## ACTION ITEM
Every line from the one with "This screenshot has height=614, width=1249." through the end of the records below should be restated word for word, and nothing outside that span.

## RECORD EXCERPTS
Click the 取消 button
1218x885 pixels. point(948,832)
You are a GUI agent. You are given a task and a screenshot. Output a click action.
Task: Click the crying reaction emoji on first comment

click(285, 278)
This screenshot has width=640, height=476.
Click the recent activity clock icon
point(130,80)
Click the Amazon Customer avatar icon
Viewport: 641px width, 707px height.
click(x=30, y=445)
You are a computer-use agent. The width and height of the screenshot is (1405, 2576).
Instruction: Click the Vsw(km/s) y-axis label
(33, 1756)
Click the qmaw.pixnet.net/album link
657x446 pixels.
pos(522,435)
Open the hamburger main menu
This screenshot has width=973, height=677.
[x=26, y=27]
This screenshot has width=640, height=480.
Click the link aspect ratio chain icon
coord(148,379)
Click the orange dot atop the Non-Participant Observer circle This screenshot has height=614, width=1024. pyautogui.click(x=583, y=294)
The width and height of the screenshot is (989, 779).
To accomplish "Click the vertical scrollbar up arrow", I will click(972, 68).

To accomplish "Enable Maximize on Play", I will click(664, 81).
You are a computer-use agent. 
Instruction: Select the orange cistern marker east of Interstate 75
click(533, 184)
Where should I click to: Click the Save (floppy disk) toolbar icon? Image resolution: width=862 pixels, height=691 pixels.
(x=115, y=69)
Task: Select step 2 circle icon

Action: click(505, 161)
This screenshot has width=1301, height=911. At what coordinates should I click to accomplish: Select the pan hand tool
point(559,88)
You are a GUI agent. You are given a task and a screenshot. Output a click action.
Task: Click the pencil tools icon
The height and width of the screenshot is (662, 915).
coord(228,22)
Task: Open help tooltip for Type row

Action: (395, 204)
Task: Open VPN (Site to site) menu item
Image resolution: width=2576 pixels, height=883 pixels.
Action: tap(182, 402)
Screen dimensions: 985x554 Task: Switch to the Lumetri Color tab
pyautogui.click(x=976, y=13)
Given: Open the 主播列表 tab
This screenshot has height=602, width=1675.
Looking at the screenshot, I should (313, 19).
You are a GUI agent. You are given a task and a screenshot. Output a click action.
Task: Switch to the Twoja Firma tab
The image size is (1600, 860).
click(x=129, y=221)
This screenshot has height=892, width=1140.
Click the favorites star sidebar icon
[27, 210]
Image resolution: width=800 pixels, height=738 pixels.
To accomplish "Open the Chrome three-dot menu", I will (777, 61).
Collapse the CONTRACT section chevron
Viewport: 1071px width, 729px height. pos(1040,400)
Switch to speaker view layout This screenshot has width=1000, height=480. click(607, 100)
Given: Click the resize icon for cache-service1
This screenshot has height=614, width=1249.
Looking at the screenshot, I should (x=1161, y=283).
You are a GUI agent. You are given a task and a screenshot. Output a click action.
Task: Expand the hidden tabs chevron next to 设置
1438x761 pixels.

## ANSWER SECTION
This screenshot has height=614, width=1249.
Looking at the screenshot, I should (x=1161, y=283).
You are a GUI agent. You are given a task and a screenshot. Output a click action.
Task: Expand the hidden tabs chevron next to 设置
1438x761 pixels.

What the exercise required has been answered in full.